— Problem statement —
All lines below containing "Expand" are to be listed.

— Information given —
++++++++++++++++++++
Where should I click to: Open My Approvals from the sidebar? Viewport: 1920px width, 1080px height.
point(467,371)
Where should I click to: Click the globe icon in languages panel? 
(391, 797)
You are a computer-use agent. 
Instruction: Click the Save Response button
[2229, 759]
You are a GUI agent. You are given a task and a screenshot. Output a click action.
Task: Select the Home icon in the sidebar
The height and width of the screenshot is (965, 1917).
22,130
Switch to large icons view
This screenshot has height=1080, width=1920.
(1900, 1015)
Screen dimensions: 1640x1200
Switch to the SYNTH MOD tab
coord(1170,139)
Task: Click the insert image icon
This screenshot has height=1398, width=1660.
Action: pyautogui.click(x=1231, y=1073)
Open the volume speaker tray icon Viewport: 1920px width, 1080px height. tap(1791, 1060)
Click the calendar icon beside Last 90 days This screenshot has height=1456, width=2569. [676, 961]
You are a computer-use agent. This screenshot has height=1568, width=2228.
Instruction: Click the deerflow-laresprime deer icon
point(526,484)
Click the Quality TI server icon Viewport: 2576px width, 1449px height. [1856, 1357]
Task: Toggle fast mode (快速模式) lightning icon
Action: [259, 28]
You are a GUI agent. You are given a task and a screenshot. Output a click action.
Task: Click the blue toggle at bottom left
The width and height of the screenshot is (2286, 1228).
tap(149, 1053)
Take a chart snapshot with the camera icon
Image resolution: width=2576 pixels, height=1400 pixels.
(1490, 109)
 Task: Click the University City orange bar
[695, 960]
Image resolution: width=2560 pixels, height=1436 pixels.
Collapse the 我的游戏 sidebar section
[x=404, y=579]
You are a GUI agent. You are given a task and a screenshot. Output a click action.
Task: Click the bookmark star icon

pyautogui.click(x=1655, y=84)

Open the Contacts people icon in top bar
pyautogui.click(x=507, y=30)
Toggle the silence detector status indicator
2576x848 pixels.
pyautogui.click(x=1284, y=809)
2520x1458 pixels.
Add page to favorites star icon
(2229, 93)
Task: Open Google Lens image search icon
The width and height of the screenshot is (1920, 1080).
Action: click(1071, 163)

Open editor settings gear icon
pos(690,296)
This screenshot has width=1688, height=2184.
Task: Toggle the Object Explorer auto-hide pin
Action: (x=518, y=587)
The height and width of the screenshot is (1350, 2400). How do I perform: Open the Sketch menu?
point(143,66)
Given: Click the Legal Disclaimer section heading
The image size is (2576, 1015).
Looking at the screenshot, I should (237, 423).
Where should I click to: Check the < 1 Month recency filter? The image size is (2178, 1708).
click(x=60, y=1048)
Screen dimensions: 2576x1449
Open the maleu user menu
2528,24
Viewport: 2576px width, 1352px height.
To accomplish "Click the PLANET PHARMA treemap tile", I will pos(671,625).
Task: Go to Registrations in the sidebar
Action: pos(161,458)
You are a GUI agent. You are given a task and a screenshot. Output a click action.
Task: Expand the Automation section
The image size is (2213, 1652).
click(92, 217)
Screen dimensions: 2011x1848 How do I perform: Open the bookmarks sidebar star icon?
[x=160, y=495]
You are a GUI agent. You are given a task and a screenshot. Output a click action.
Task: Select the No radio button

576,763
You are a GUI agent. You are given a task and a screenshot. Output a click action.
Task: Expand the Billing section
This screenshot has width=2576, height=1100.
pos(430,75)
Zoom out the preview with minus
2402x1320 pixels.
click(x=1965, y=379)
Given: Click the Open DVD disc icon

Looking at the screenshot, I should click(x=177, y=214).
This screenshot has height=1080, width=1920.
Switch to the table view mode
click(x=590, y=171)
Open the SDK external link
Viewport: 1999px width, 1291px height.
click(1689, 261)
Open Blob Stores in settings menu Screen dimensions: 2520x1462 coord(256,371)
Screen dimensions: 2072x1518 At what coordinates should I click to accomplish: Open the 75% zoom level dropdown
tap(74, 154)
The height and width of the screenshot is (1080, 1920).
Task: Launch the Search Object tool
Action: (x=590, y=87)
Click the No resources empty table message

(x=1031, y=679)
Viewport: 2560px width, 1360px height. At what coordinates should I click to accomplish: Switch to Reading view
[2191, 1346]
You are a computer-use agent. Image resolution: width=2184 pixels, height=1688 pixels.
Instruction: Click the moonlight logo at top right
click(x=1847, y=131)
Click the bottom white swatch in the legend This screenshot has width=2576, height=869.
++++++++++++++++++++
— The answer —
Task: Expand the Automation section
Task: Expand the Billing section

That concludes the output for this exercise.